In response to the findings and in preparation for the UK’s departure from the EU, the Advertising Association is encouraging the Government to continue negotiating trade continuity agreements with existing and new free trade partners. Specifically, for the UK to start bilateral partnerships with emerging and fast-growing markets to generate the greatest benefits for UK exports. The Advertising Association has also published a plan for collaboration across the industry to help UK advertising overcome barriers to exporting, reinforce the drivers and increase the overall success of UK advertising globally.
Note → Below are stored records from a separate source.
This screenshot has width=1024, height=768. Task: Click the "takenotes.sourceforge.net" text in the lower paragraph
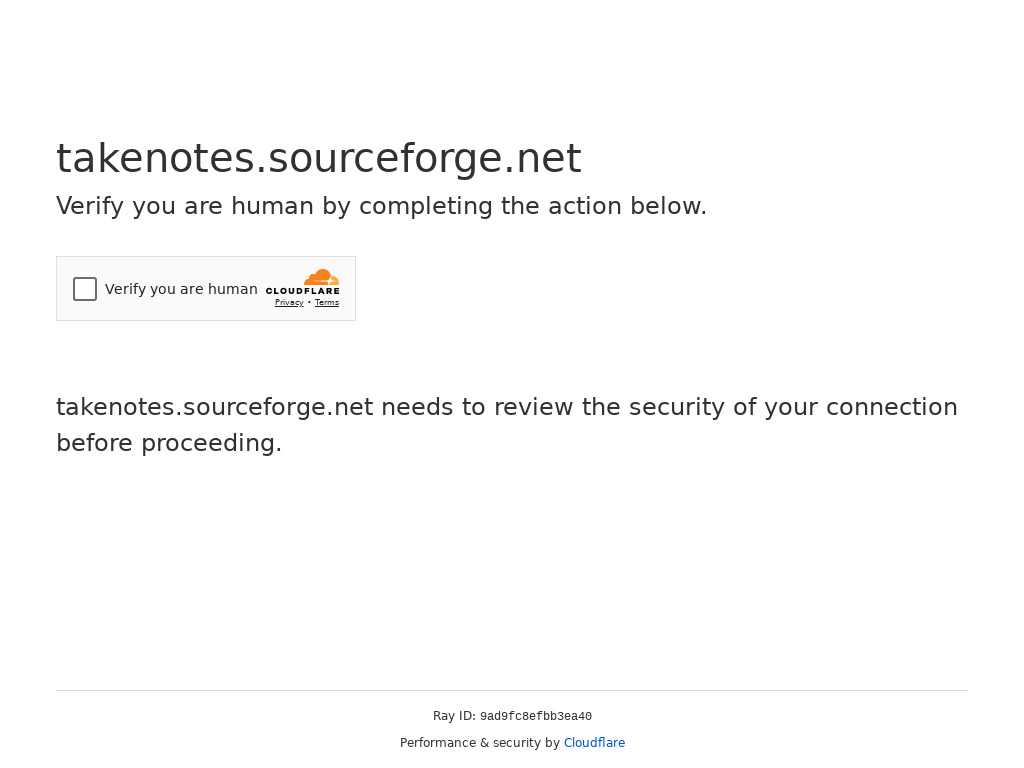point(214,407)
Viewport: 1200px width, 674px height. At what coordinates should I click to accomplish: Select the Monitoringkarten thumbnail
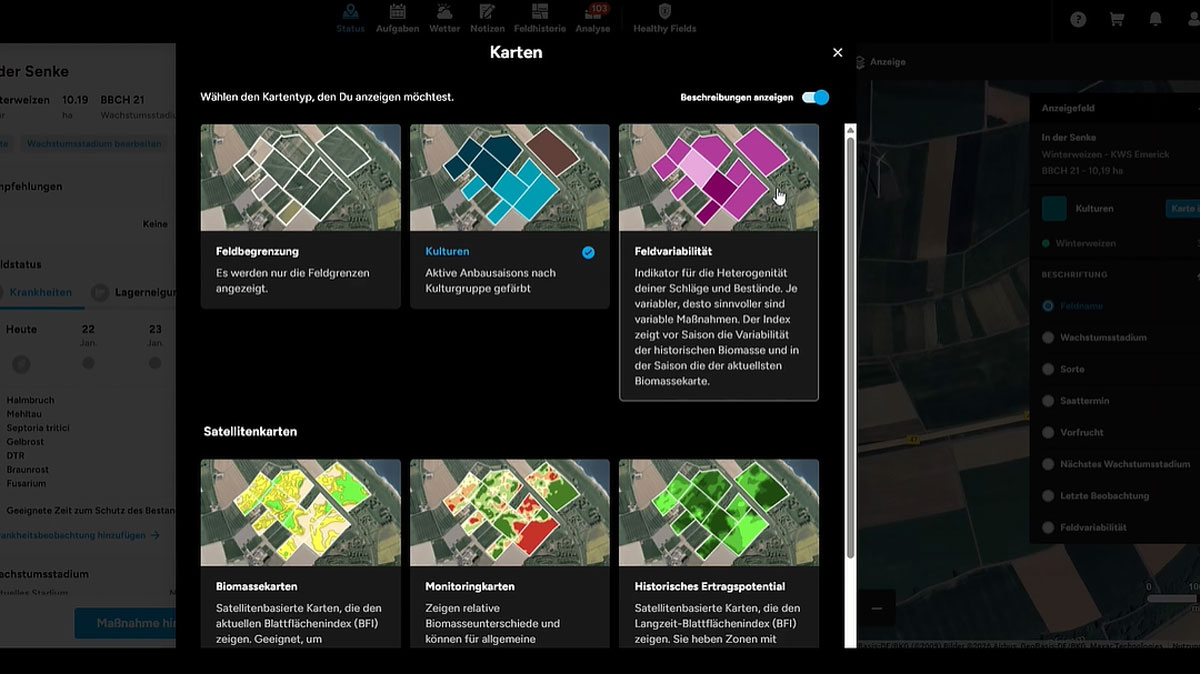point(510,513)
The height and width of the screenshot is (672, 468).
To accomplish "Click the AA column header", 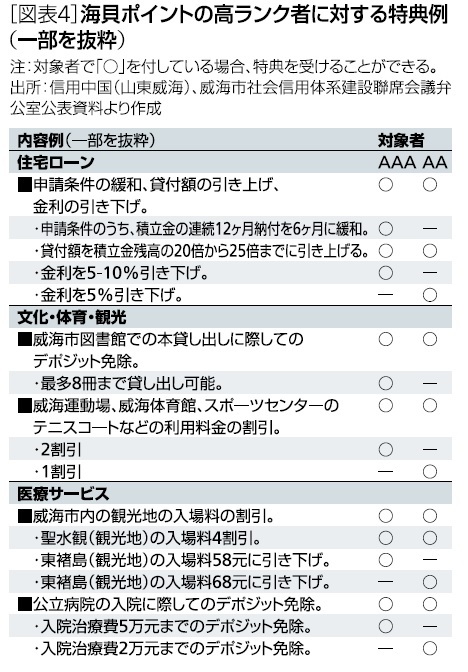I will 435,163.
Sam Tomlinson, partner, PwC, said: “The UK’s success in advertising exports was found to be driven by creativity, talent and global reputation, which are all mutually reinforcing – without talent you can’t have the creativity to obtain a global reputation, and without a global reputation you can’t attract the quality of talent required to produce world class creativity. The UK advertising industry has shown remarkable resilience and adaptability in regard to Covid-19, resulting in unexpected upsides for some creative companies. With international relationships under the spotlight due to Brexit, now is the time for the industry to push for increased international trade, allowing companies of all sizes to showcase their talents.”
Stephen Woodford, chief executive, Advertising Association, said: “This new analysis from PwC underlines the unique qualities of UK advertising that we must protect and promote globally. This is doubly-critical, given our ambitions following Brexit to work with customers around the world and for our industry to build back better and stronger from the impact of Covid-19. Our new report shows just how special our offering is – the ability to provide a complete package of strategic, creative, production and technological services of the highest quality from one easy-to-access location.”
Other key drivers of UK advertising export success, identified by the PwC analysis, were the global use of the English language and the UK’s geographical location enabling it to transcend time zones with Asia and America. The size and scale of the UK’s industry also provides a strength in depth of specialisms coupled real collaboration across strategy, creativity, production and technology.
Last month, the UK Advertising Export Group (UKAEG), which is backed by the Advertising Association, the IPA, the APA, the DMA, London & Partners and the Creative Industries Council, launched its new ‘Made Global’ campaign. Developed by UKAEG members, adam&eveDDB and The Mill, the campaign is led by a new two-minute long brand film featuring work for customers from around the world from businesses across the industry, underlining how the UK advertising industry remains open for business during the ongoing coronavirus crisis. The campaign was launched at Advertising Week 2020, backed by a B2B social campaign which included support from the Department for International Trade and the GREAT campaign.
Looking to 2021, the UKAEG will be curating content at key events such as SXSW, Shanghai International Advertising Festival and Cannes Lions Festival of Creativity. It will be building on work with key markets such as USA, Europe and China and expanding into new markets such as India, MENA and Asia where there is a growing demand for work from UK Advertising. At the same time, the group will be encouraging more companies to build their export revenues through collaboration and joining the industry-wide promotional plans, in partnership with UK government.
Annual UK exports of advertising services reached a total of £7.9 billion in 2018 according to the latest ONS figures, a 15% increase as the industry overtook Telecommunications and Engineering services to become the second largest services for exports behind Computer Services. £3.7 billion worth of advertising services were exported to EU nations, accounting for 53% of overall UK advertising exports. The percentage of all UK advertising exports going to Europe, including both the EU and non-EU countries, was 55%. The US is the largest market for UK advertising services in terms of individual country exports. In total, the USA purchases £1.1bn worth of UK advertising services. The US is followed by Germany (£1bn), France (£733m), Switzerland (£661m) and Ireland (£640m).